Bhakti yoga: the yoga of love and compassion. Recognizing that the divine resides at the center of every living being and that the essence of the divine is pure, unadulterated love. In this second part of my blog on Bhakti yoga, I interview Carrie MacInnis of Home Free Farm Animal Sanctuary about the love and devotion it takes to run an animal Sanctuary.
Carrie and I pull up a couple of bales of straw to have our conversation. We are joined by Gordon, a mini pig, and some very curious cats. Our interview is as follows:
Amber: How long has the farm been up and running?
Carrie: This farm has been running since last December. Prior to that we had the five acre farm in Yarker. That is where I had the first birds, with their burned off beaks. That is what started this whole process.
Amber: So that sort of rolls into my next question which is what were the first animals on the farm? So the birds…?
Carrie: Yes, really when I got the hens I had allowed myself the two goats, Happy and Zita and I have had them for three years. Then, getting to know them, I realized that I didn’t like the whole idea of breeding. People kept asking me if I was going to breed them and I thought “No!” I wasn’t going to milk them, they have no“purpose”, they just live here. But I would say that yes, the hens started it.
Amber: What shifted in your life to see animals as sentient beings? Why save these animals?
Carrie: I think I always have but it was a bit of an awakening. Having gone through all my levels of Reiki and my Reiki master training, I found that it was best used on animals for some reason. That corresponded with the time when I got the first hens. They were so afraid and they were hiding in a corner. I realized that I had a lot of energy that I could just share with them and it just escalated from there. I think that it was that first 6 hens that made me realize the connection that we have with animals. I have realized that I have a greater connection with animals than humans at that point. I never really felt that my reiki was useful in my heart, it wasn’t where I was suppose to use it (on humans). I always just tossed around “what am I going to do with this?” and it never really felt like it was what I was suppose to do…until I got those hens. When I got the goats, I was bottle feeding one of them and the connection just got stronger and stronger.
Amber: How did the hens come to you?
Carrie: I had ordered them from a feed store because we had a small barn in the back of the property and I thought I am going to build a chicken coop and have hens. I am going to feed their eggs to my family. I had decided I hated the food that we were eating and that we were going to have food that we grew . So, I ordered them for my children.
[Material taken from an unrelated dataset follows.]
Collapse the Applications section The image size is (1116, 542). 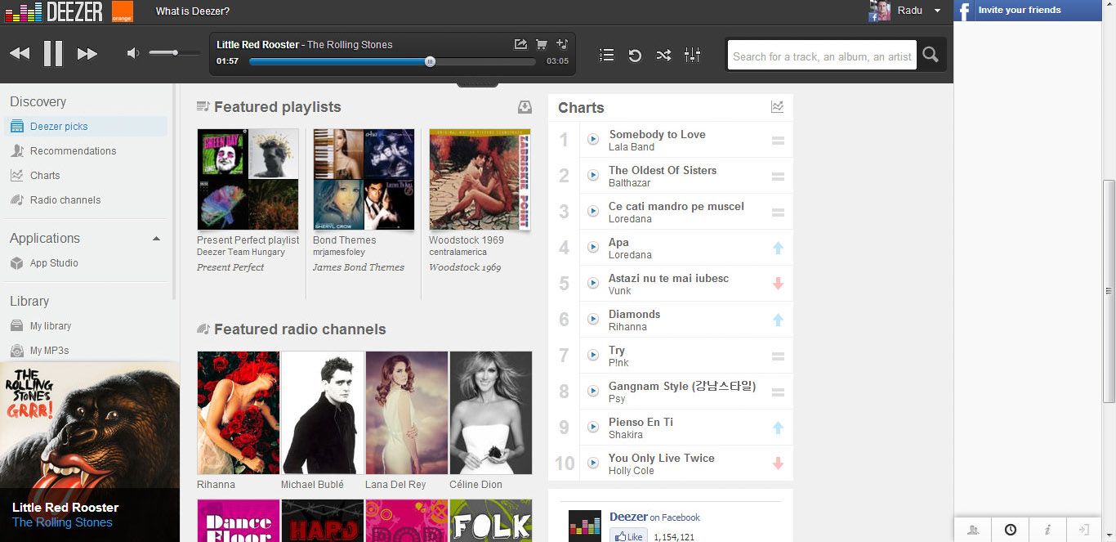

It’s common practice, the way those kinds of birds come in, but I didn’t realize….They were in these plastic crates and the crates were flat. There were so many birds stuffed into them and when they opened the back of the truck, there were just piles and stacks of these crates filled with birds. I was shocked. I had a dog crate in the back of my car and I was so excited to get my birds that day. The guy asked “How many?” Then, he just grabbed the chicks and threw them into the crate. I was just shocked. I can’t say anything bad about the feed store because this is common practice but in my heart I just felt that it was wrong. When I saw their beaks… I just sat there with them that day in their massive coop that I made them and thought “Really?!” So if I want to feed good eggs to my family, this is how these hens are coming. None of it made sense to me.
The other hens were being given away. The ad said “free spent hens, great for soup.” So I called and it turns out I actually knew the man. He said 25 were already spoken for and that there were 10 left. When I got there, he had given the previous 25 to a man, who just threw them directly into his car, just loose. I was so sad that I missed helping those 25. This farmer that owned these birds is a traditional farmer and sold his eggs as part of his income. When I went to get the birds, the farmer, knowing who I am and what I do, wouldn’t let me into the coop and kept bringing out one bird at a time but when he opened the door, there was an overwhelming smell of dead bird and feces. I was horrified.
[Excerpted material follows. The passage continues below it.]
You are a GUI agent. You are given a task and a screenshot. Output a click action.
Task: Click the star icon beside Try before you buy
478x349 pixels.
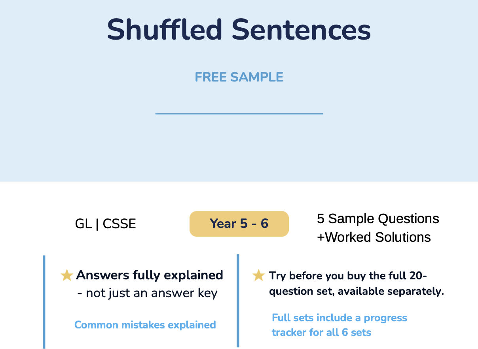(258, 275)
Then next group of hens came from an organic factory farm, and those birds came with absolutely no feathers, so it was hard for them to acclimatize and stay warm. And then the next group came in from another farm…
Amber: What would you say for yourself is the most joyous aspect of the farm?
Carrie: That is such a hard question because I experience joy every day. Today I am out here with a sore back and I feel joy. Last year I was out here with Pneumonia and it just doesn’t matter.
I would say my greatest joy is seeing the animals find their new family and see them come in and find their health and then find their community. Even if it’s just one other animal. I feel the most joy the day I get to see them find a group, and interact, and be ok. I have every breed here together there are very few that are separate and I think that is the greatest joy for me. To see not just the physical rehabilitation but the emotional rehabilitation that they go through. Where they finally recognize that “I am ok with this other pig” or that “she is going to feed me every day and she is never going to hurt me”. That is a big one. A lot of them come in terrified of things, whatever it is, I’ll find out. I will pull out a broom and someone freaks out.
When they overcome that, it’s the biggest blessing you can ever imagine.
Amber: What is the hardest part, that you find, about running the farm?
Carrie: The hardest thing is the humans…lol….the hardest part is finding the neutral space in myself because there are days where I am asked five or six times to take different animals and I have to choose who is the one at the highest risk right now? Who is health is the worst? And I have to separate myself from the humans that have caused this because if I don’t, then it’s harder to experience the joy. I have to really really really center myself and figure out what I can do on a small scale to make a difference and accept that is all I can do because everyday I see animals that I want to help. Outside of here I am in a lot of groups but the activism stops here. When I am here I just focus on being here.
Amber: How do you choose which animals to take?
Carrie: It’s really really hard. I can’t even tell you, because I am involved with so many different groups now, how many requests I get every single day. I think there are so many factors that can determine it. Financially, can I do it? I have to look at my own budget and can I do it. I am taking in five sheep this week. Five sheep…sheep are easy keepers. They don’t need that much grain, because too much isn’t good for them. They need more hay. So I think, “I can do hay”. I already had the wood, so I can make the stall. They are also very high risk. They haven’t eaten in a long time so I knew it was an emergency, so I said yes. I have to look at space. I have to look at interactions with the other animals. Who can I keep safe? Who can I keep with existing fencing until funding increases? There are so many rational reasons that come into play and then I have to beat out the heart part. It’s hard.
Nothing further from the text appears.